There is wisdom that only comes from complete product cycles -- no amount of job hopping can provide it.
— John Carmack (@ID_AA_Carmack) August 6, 2016
In the Bay Area, job hopping is a de facto state for many engineers. If you’ve been at a software company for more than a couple years, you generally don’t bring it up in polite company. This has always seemed strange to me because I’ve tended to learn the more profound aspects of software development a couple years into my jobs. For a San Francisco citizen to read that John Carmack shares the same belief was both reassuring and refreshing.
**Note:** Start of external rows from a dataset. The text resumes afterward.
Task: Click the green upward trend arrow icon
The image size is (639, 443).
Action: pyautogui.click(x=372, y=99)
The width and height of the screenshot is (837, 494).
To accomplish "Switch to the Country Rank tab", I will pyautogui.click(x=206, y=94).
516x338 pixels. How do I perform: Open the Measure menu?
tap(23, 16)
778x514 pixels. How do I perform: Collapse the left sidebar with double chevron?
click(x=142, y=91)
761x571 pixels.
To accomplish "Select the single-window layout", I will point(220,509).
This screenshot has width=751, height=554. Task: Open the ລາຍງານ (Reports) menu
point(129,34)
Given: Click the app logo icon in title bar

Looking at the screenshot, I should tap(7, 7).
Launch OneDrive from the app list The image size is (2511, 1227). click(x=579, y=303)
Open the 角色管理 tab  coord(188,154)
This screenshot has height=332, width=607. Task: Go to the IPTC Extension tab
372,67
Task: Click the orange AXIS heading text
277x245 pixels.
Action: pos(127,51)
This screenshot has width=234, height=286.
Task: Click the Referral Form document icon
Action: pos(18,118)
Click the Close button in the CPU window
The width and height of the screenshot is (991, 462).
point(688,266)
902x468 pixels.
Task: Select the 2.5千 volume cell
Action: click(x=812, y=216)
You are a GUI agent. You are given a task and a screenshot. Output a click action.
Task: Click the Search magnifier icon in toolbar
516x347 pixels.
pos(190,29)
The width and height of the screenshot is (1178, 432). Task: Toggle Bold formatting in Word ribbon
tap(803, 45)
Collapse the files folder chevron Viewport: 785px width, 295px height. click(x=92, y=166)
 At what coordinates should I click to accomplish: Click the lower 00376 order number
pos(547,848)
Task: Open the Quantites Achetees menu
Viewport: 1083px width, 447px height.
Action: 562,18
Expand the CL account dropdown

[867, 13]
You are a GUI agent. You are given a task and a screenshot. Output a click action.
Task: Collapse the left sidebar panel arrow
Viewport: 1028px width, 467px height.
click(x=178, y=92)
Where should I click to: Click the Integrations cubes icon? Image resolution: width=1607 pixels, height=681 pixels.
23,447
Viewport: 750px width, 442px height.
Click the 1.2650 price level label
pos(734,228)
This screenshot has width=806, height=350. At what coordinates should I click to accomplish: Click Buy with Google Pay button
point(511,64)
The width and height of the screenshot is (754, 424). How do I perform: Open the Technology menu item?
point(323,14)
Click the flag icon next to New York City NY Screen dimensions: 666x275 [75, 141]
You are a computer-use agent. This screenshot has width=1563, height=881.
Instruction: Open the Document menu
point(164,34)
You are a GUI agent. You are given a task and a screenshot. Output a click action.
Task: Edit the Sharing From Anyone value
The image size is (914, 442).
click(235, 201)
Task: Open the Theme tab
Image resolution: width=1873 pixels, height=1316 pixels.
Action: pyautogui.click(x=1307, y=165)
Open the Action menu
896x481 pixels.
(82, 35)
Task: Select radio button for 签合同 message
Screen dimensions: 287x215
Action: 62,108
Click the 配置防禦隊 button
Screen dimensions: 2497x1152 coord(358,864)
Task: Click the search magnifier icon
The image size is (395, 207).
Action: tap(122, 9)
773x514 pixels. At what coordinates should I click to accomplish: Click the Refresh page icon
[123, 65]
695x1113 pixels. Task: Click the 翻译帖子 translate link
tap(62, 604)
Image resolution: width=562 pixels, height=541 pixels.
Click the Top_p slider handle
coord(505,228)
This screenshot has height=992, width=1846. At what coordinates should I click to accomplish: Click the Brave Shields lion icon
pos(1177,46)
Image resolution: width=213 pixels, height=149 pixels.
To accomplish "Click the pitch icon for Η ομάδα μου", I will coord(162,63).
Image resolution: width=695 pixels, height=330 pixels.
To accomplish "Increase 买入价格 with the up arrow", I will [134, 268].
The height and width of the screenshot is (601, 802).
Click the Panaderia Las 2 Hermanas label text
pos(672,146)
One of those more profound lessons that seems to come only with “complete product cycles” is developing an intuition of what to build, when to do it, and whether you should be idealistic or pragmatic in how you go about doing it. At pMD, we constantly strive to answer these three questions. As a software team we split our time and resources between improving the present world for our users and their patients while also trying to shape the future for our industry. Writing and maintaining software that addresses both needs is a highly complex and risky process. If we build the wrong thing and execute poorly, we not only have wasted precious resources, but we quite possibly have endangered the quality of life for our existing users and the patients they care for. It’s necessary to have gone through several full life cycles of products and features to have a chance at doing the above successfully.
A full product life cycle begins with inception, planning, building, maintaining, and “ends” with continuous evolving of a product. For many products that tackle complex domains like health care, this cycle actually never really ends but provides a continuous stream of feedback that educates and inspires future decisions that may span many years. This “wisdom,” as Carmack calls it, colors the thousands of decisions that must be answered from what to build all the way down to the schema of a database table. It is unfathomable to me that a career that rarely extends beyond the building stage can lead one to the epiphanies needed to educate future work. I am growing optimistic, however, that more and more software developers are rediscovering the value of sticking around to see their work grow and mature. The more we hold ourselves accountable for the long term consequences of what we build, the more value we can add for our users and society.